EXERCISE OBJECTIVE - Find the word "will" below. Copy each line that has it.

SUPPLIED DATA -
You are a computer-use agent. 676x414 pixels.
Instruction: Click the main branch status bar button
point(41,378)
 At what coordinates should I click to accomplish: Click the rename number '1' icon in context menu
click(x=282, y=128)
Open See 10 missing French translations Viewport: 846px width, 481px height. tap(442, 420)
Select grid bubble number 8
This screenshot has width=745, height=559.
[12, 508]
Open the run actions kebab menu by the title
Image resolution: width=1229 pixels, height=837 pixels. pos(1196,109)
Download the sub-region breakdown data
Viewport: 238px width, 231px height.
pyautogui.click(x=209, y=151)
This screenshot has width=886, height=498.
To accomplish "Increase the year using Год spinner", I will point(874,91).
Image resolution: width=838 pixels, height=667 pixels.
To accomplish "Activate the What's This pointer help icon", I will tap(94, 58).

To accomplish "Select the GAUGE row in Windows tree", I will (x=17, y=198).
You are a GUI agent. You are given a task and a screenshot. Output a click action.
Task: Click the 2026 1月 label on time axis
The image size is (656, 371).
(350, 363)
==
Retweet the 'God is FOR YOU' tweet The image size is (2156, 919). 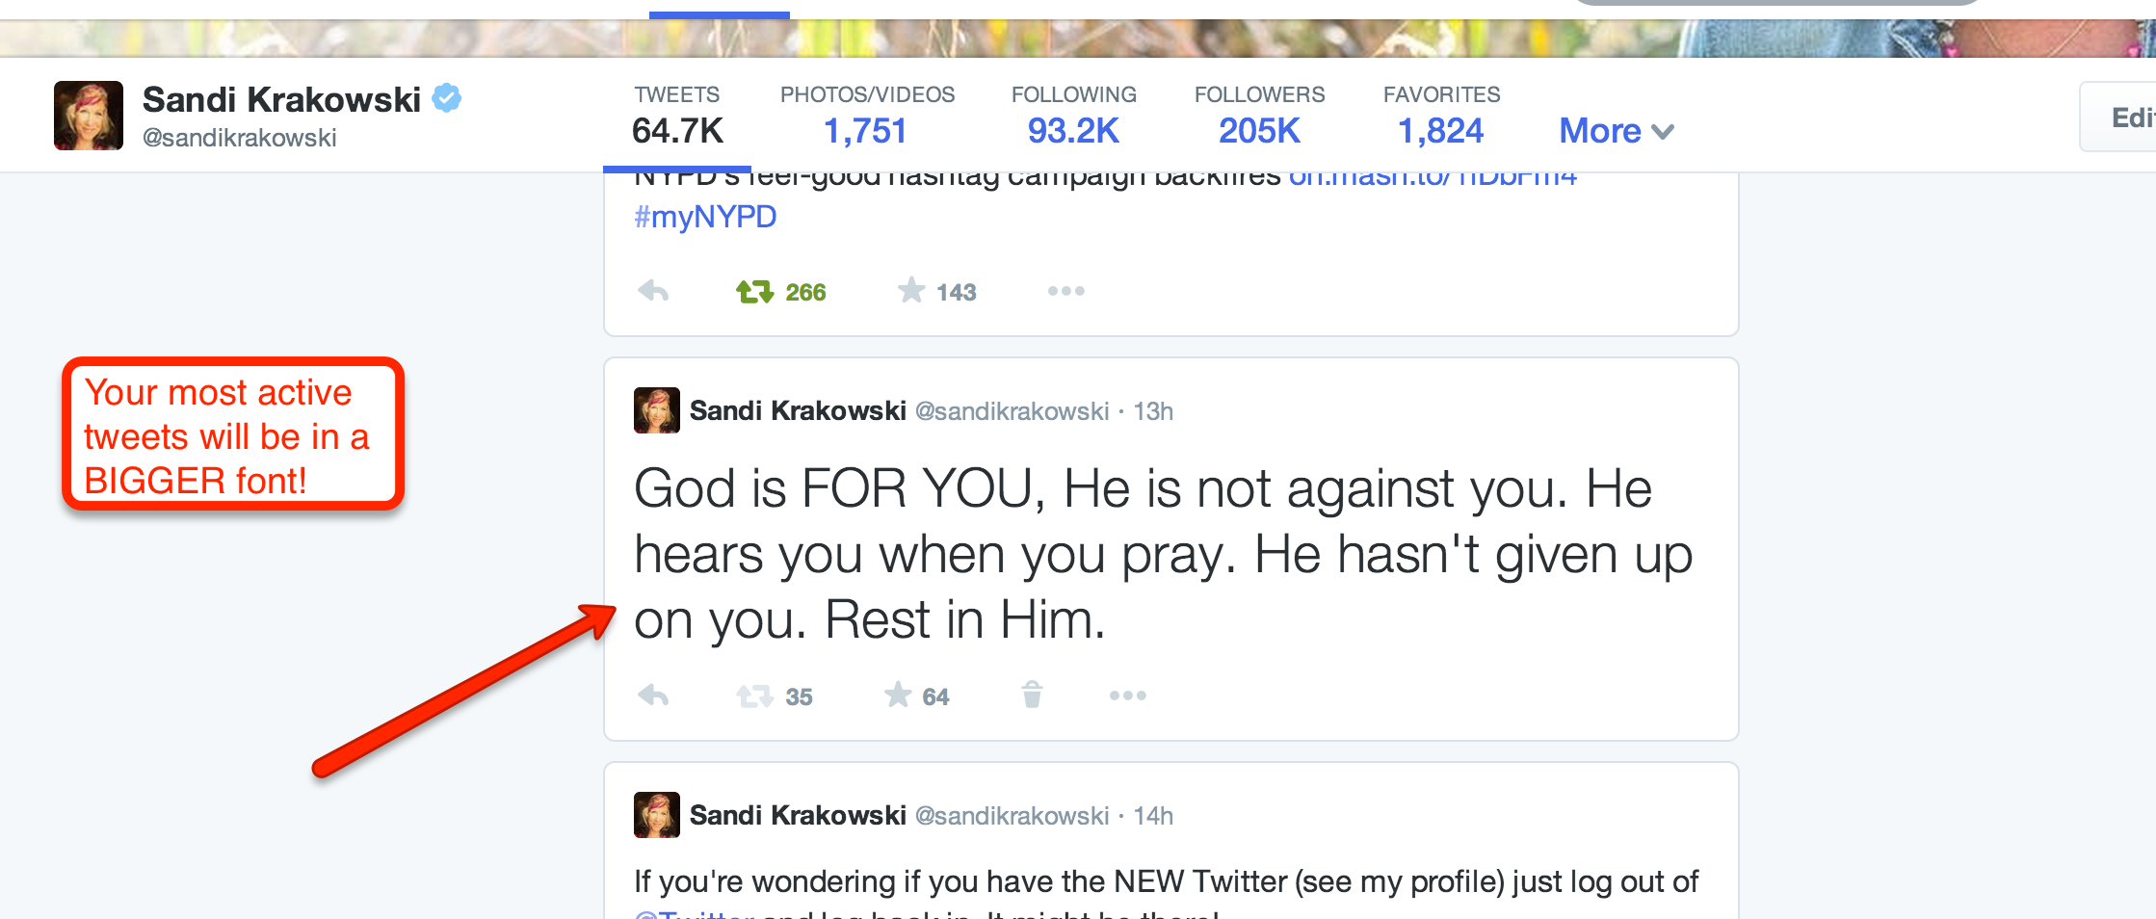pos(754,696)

RESPONSE FOR THIS EXERCISE -
To accomplish "Increase the year using Год spinner", I will point(874,91).
To accomplish "Activate the What's This pointer help icon", I will tap(94, 58).
To accomplish "Select the GAUGE row in Windows tree", I will (x=17, y=198).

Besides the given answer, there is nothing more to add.